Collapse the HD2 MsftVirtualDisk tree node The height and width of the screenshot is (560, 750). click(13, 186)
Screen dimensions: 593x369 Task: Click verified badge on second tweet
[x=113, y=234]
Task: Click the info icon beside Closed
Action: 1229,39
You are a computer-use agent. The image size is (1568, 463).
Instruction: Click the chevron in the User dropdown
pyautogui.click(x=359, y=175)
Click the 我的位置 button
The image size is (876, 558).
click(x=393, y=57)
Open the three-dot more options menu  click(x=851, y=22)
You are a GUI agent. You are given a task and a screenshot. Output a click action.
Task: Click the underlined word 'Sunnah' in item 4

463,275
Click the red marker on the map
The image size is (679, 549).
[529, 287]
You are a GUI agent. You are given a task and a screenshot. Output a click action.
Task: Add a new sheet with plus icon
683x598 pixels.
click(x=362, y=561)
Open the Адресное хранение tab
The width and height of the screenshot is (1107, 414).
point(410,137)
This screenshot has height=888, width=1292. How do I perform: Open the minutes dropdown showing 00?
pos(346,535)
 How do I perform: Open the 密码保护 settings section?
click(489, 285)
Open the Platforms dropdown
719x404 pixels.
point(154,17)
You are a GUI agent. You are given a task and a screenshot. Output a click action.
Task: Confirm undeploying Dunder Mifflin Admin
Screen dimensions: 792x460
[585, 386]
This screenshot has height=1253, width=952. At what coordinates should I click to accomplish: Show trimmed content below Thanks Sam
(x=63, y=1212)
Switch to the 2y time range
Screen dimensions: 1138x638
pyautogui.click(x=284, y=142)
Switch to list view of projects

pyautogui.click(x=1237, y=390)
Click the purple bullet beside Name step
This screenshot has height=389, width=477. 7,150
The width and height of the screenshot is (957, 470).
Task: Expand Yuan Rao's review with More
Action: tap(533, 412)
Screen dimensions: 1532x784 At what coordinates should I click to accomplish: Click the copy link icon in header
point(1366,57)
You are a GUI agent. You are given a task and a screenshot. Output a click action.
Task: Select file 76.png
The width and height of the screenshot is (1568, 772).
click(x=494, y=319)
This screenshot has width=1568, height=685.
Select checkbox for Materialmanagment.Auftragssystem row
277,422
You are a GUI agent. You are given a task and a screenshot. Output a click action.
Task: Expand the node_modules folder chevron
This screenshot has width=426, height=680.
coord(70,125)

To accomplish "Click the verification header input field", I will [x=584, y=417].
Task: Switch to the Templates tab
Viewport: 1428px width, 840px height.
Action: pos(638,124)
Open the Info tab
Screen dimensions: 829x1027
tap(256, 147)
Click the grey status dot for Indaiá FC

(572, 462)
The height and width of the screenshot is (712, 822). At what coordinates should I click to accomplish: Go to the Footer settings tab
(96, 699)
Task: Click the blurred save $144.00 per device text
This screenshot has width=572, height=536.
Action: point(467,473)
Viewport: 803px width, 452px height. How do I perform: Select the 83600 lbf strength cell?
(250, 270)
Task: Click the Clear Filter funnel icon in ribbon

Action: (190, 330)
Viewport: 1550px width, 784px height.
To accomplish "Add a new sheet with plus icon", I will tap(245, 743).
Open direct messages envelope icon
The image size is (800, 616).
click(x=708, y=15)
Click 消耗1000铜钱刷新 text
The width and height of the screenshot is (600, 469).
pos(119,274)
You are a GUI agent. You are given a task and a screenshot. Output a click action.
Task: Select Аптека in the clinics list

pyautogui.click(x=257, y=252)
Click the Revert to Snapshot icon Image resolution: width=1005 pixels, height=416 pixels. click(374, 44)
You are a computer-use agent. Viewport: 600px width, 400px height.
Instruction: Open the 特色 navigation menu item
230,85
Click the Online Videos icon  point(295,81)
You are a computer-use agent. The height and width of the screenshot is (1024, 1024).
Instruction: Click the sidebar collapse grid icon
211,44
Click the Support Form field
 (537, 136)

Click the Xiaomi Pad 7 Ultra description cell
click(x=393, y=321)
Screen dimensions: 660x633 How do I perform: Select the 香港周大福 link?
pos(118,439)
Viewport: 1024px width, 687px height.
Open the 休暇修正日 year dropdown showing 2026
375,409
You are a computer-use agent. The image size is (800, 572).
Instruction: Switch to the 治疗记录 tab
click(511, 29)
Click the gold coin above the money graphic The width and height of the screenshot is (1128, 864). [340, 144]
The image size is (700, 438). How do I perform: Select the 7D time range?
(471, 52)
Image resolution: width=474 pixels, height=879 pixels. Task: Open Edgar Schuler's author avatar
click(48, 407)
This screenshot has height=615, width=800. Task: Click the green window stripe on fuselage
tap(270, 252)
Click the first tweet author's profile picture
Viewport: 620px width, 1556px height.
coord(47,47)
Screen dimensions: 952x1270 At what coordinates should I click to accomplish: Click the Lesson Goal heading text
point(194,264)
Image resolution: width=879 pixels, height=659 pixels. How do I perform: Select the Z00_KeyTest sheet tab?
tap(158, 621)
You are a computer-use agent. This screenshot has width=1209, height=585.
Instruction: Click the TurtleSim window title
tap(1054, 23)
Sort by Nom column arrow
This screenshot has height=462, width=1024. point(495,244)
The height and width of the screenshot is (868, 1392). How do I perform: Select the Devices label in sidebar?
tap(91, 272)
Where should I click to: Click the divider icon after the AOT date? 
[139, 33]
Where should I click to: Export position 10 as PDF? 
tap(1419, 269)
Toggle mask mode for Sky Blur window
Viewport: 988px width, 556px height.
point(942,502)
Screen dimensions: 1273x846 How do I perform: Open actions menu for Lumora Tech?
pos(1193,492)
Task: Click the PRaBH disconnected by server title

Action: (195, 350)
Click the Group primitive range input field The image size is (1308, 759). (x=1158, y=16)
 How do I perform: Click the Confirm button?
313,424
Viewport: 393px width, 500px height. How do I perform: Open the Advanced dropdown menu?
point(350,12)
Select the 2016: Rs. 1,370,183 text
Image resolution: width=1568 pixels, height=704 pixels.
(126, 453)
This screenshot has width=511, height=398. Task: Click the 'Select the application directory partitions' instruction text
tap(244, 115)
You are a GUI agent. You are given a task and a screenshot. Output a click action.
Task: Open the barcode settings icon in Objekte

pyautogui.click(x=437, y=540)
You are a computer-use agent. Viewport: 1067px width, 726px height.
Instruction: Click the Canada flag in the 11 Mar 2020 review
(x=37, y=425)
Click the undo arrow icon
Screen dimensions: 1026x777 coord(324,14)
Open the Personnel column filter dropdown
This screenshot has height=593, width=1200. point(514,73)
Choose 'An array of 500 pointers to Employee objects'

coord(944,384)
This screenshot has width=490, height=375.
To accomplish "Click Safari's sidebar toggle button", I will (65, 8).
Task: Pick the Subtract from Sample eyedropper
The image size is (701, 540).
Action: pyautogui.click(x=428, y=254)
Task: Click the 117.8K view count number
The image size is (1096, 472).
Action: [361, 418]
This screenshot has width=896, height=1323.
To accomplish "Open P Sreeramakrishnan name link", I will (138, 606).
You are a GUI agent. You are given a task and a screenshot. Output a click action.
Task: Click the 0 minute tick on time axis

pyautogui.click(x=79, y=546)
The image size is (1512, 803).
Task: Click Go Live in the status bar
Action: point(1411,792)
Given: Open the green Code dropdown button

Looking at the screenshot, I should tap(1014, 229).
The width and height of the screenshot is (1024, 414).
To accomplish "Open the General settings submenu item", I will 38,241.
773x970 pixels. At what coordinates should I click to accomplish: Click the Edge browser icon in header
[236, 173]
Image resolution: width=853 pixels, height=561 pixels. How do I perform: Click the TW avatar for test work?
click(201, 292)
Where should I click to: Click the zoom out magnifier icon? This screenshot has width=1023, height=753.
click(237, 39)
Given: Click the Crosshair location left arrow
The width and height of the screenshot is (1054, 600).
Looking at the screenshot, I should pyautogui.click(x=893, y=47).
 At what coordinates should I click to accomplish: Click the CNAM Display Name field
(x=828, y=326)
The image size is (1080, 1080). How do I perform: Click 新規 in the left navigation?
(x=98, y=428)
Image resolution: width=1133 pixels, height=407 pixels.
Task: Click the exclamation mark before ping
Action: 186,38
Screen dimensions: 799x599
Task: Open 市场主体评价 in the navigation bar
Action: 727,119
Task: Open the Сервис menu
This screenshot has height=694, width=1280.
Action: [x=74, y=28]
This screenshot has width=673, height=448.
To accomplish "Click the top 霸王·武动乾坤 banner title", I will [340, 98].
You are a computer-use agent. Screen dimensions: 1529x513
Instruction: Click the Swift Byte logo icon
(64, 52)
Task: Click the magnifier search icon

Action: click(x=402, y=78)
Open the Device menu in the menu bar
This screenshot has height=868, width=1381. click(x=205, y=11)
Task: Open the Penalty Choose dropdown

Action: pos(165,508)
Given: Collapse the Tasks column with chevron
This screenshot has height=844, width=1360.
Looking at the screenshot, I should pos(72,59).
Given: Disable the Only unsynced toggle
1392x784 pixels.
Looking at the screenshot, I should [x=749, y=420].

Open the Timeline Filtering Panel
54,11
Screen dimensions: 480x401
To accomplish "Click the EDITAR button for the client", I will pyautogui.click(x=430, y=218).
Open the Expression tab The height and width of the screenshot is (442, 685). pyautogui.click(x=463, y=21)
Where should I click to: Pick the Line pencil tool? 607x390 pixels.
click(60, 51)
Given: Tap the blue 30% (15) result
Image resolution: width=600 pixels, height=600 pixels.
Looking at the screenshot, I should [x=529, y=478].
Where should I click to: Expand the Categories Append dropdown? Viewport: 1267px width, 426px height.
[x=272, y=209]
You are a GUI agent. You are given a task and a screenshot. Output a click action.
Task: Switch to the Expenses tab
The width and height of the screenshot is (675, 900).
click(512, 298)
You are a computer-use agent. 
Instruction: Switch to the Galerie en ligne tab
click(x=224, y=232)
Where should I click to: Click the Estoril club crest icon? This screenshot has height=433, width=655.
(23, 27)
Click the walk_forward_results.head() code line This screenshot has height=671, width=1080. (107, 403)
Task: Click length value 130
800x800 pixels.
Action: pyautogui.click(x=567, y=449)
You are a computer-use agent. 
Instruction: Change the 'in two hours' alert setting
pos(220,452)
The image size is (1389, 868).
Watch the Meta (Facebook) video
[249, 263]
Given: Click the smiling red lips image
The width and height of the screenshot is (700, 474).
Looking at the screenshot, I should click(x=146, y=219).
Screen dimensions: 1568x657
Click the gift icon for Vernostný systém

-- -- --

§ What you need to do
Go back to the listing above. Copy word for word the lines from the one with "Select checkbox for" through the one with "Click 消耗1000铜钱刷新 text", and nothing more.

§ Output of the exercise
Select checkbox for Materialmanagment.Auftragssystem row
277,422
You are a GUI agent. You are given a task and a screenshot. Output a click action.
Task: Expand the node_modules folder chevron
This screenshot has width=426, height=680.
coord(70,125)

To accomplish "Click the verification header input field", I will [x=584, y=417].
Task: Switch to the Templates tab
Viewport: 1428px width, 840px height.
Action: pos(638,124)
Open the Info tab
Screen dimensions: 829x1027
tap(256, 147)
Click the grey status dot for Indaiá FC

(572, 462)
The height and width of the screenshot is (712, 822). At what coordinates should I click to accomplish: Go to the Footer settings tab
(96, 699)
Task: Click the blurred save $144.00 per device text
This screenshot has width=572, height=536.
Action: point(467,473)
Viewport: 803px width, 452px height. How do I perform: Select the 83600 lbf strength cell?
(250, 270)
Task: Click the Clear Filter funnel icon in ribbon

Action: (190, 330)
Viewport: 1550px width, 784px height.
To accomplish "Add a new sheet with plus icon", I will tap(245, 743).
Open direct messages envelope icon
The image size is (800, 616).
click(x=708, y=15)
Click 消耗1000铜钱刷新 text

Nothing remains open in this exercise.